About this exercise: Line by line, transcribe the data shown below.

Data provided:
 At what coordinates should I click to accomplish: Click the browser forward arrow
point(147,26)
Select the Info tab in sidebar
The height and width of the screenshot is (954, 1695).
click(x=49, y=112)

Solved exercise:
 At what coordinates should I click to accomplish: Click the browser forward arrow
point(147,26)
Select the Info tab in sidebar
The height and width of the screenshot is (954, 1695).
click(x=49, y=112)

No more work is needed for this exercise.